For everyone else, it came to an end with a snowy video clip from a security camera. The footage showed a grainy gray figure, shrouded in a hoodie, skulking outside an office building on a DC street. It all happens quickly: a dark-suited man emerges from the lobby, the hooded figure raises a gun. A flash of light. The dark-suited figure crumples. And then, just before fleeing off-screen, the man in the hoodie glances up at the security camera, as if just noticing it for the first time, his sunglassed face centered in the still frame.

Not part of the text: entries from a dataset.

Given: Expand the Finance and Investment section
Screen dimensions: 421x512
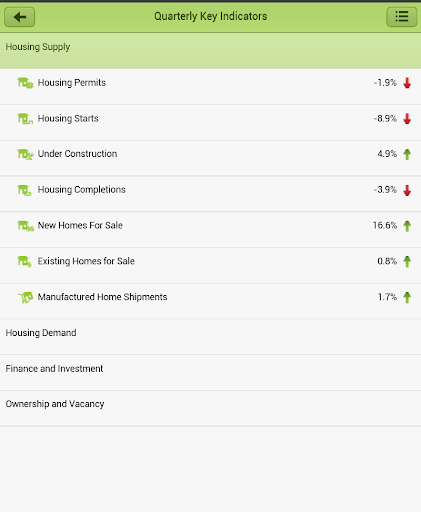Looking at the screenshot, I should tap(210, 372).
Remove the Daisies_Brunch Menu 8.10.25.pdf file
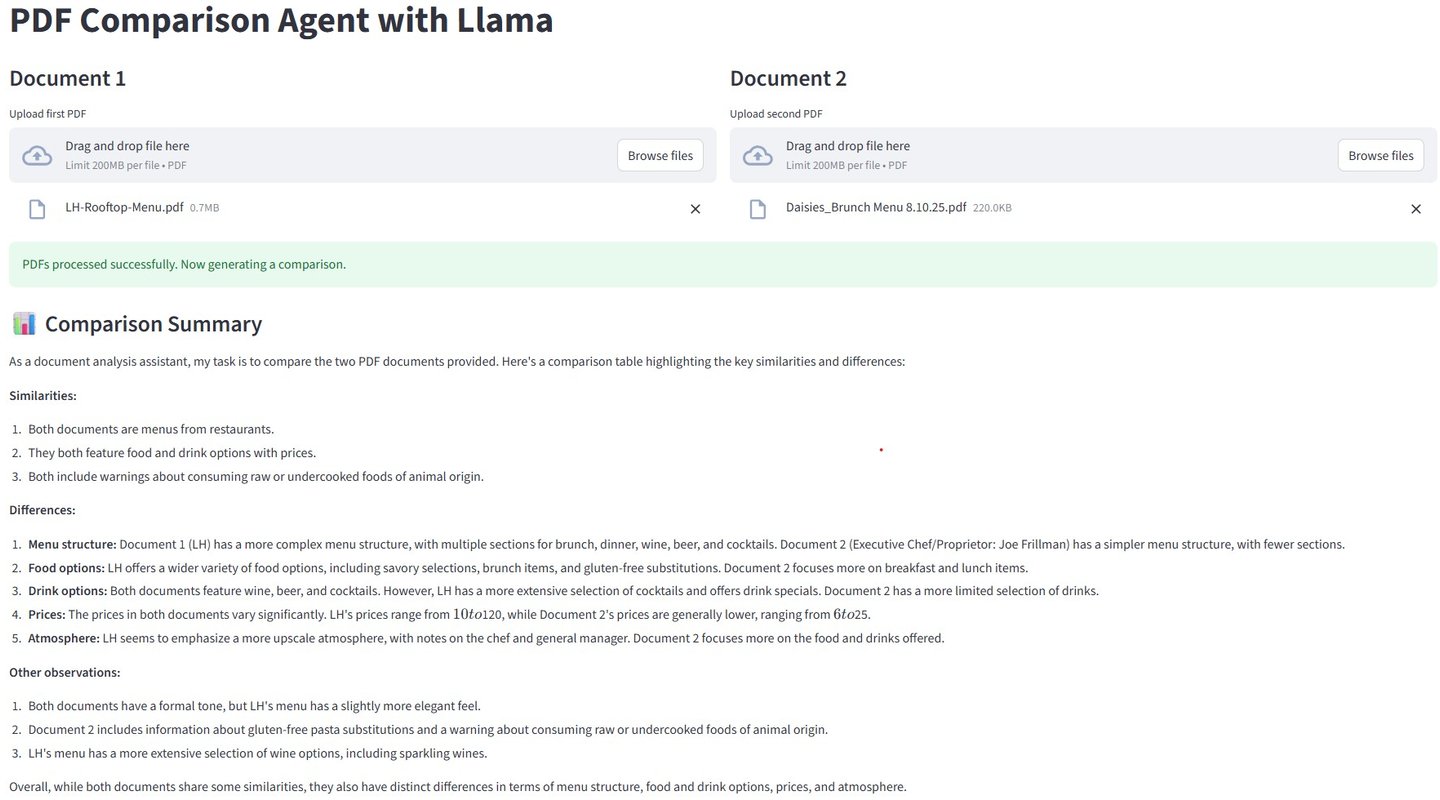The image size is (1440, 800). (1416, 209)
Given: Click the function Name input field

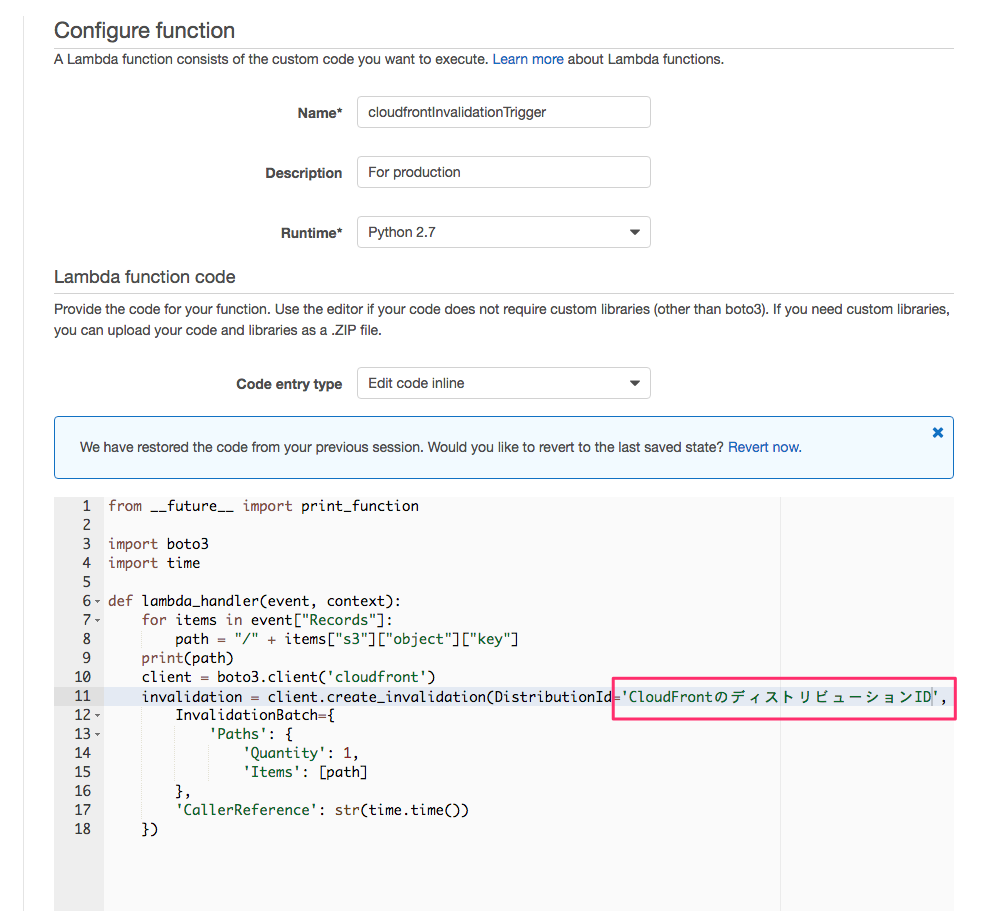Looking at the screenshot, I should pos(503,112).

The dark-suited figure, news reports explained as they ran the clip on a loop, was a senator from Texas, one of the most hawkish on what he called the Chinese Crisis. He’d made a name for himself with fiery calls for sanctions, polemics on the creeping menace of Chinese industry, thinly veiled insinuations about loyalty. But with the assassination attempt, public opinion made a swift U-turn: though the face of the man in the hoodie was too blurry to identify him, it was clear enough to show that he was East Asian—based on the context, analysts concluded, likely Chinese. Police departments were flooded with calls pointing fingers at neighbors, coworkers, the barista at the corner café. On social media, dozens of photos—pulled from online records, dating profiles, work portraits, vacation snapshots—were posted side by side with the still frame from the security tape by those sure they’d cracked the case. All in all, amateur sleuths would positively identify the culprit as thirty-four different men, aged nineteen to fifty-six and none resembling another, and because of this the shooter would never be apprehended, no one would ever be charged, and every Asian face would always remain a suspect—of the shooting, or of secretly sympathizing with it. From his hospital bed, bandaged shoulder prominently featured, the senator beat his drum. You see? They’ll stop at nothing, even cold-blooded murder. And who might be next? Editorials weighed in: not just an attack on the physical person of one senator, but an outright attack on our government, on our very way of life.